Daily Herald, Thursday 9 June, 1932.
GARDEN AT THAMES GATEWAY.
GRAVESEND FORT REOPENED.
MAYOR LEADS GALA PROCESSION.
From Our Special Corespondent GRAVESEND. Wednesday.
FAMOUS Old New Tavern Fort, which has stood sentinel here at the
romantic gateway of the Thames since before the Armada, was opened and
blessed to-day as a public pleasure garden.
So there comes to a peaceful end the history of a fortress built when
Henry VIII was king, that bustled with armed men in the tumultuous days
of the Stuarts, and which was later commanded by General Gordon.
On the battlements, where men once started to their post as the
Audacious sailed up the estuary, children were playing today.

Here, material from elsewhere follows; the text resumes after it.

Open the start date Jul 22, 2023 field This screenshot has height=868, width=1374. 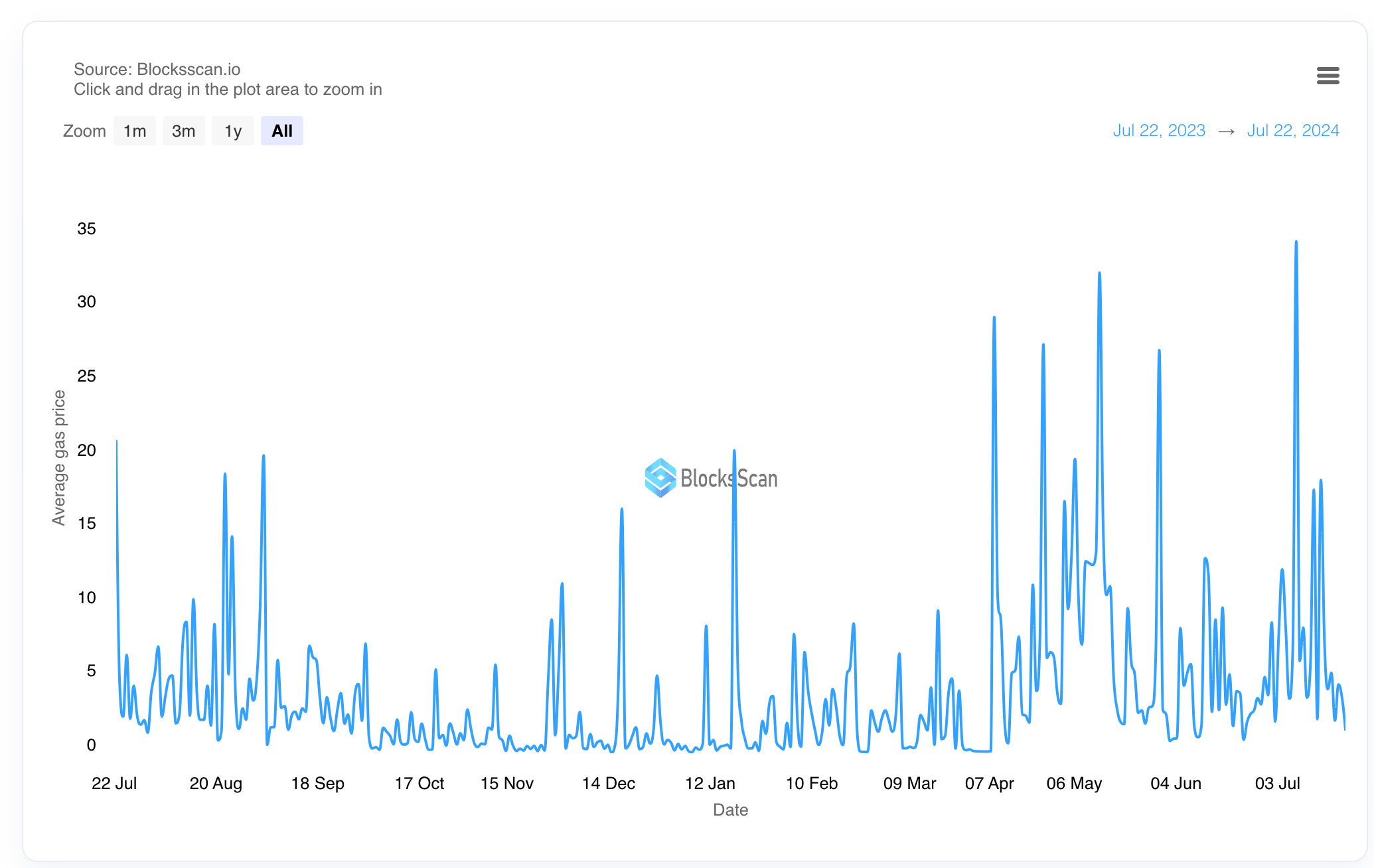pos(1158,131)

The deep moat in now a cool glen, fragrant with flowers, where you may
walk in the shade of trees and where goldfish dream and dart in a
softly-flowing stream.
The occasion chosen for opening the fort as a garden was the Mayoral
tercentenary of Gravesend.
The Earl of Darnley declaring the new Tavern Fort gardens open during
the celebrations of the tercentenary of Gravesend's Mayoral Charter.
300 YEARS OF MAYORS.
In 1632 Gravesend's first Mayor, one Thomas Young was appointed, and
ever since they have followed in unbroken succession till the present
Mayor, Councillor Edgar Aldridge.
It was a day of gale in Gravesend. There was a fair on the promenade,
the streets were gay with flags and streamers. In the new gardens there
was music, singing and athletic displays.
During the morning commemorative medals were distributed to Gravesend
schoolchildren and for an hour before mid-day the bells of St. George s
Church pealed over the town.
At the Town Hall there was a Mayor's luncheon, attended by Sir Kingsley
Wood, the Postmaster-General. Major Albery, M.P. for Gravesend, the
Bishop of Rochester, and the Mayors of Rochester, Chatham, and
Gillingham.
After the lunch the Mayor of Gravesend was presented with a silver model
of one of the last ships ever to ply on the country s most historic
ferry, Long Ferry between Gravesend and London.
Times change, and the Long Ferry has not put out from the wharves for
many years. But Gravesend is beginning to see itself as the
starting-point of a new ferry, of which the old ferrymen never
dreamed—an air "ferry" to London, with Gravesend itself as a great new
air port, the terminal point of services from the Continent.
Mr. H. M. Brown, the Town Clerk of Gravesend, told those assembled at
the luncheon that plans for equipping the town as an air port were fast
progressing.
After the lunch the company marched in procession, with the Town band
playing, to the new gardens, where 3,000 people welcomed them.
During the evening the band of the 2nd Batt of the Gloucester Regiment
played the Gravesend amateur players gave a concert, the Health and
Strength League a display, and, at 10 o'clock, the day's holiday-making
ended for thousands of people at a fireworks display, the star turn of
which was a representation of old Gravesend.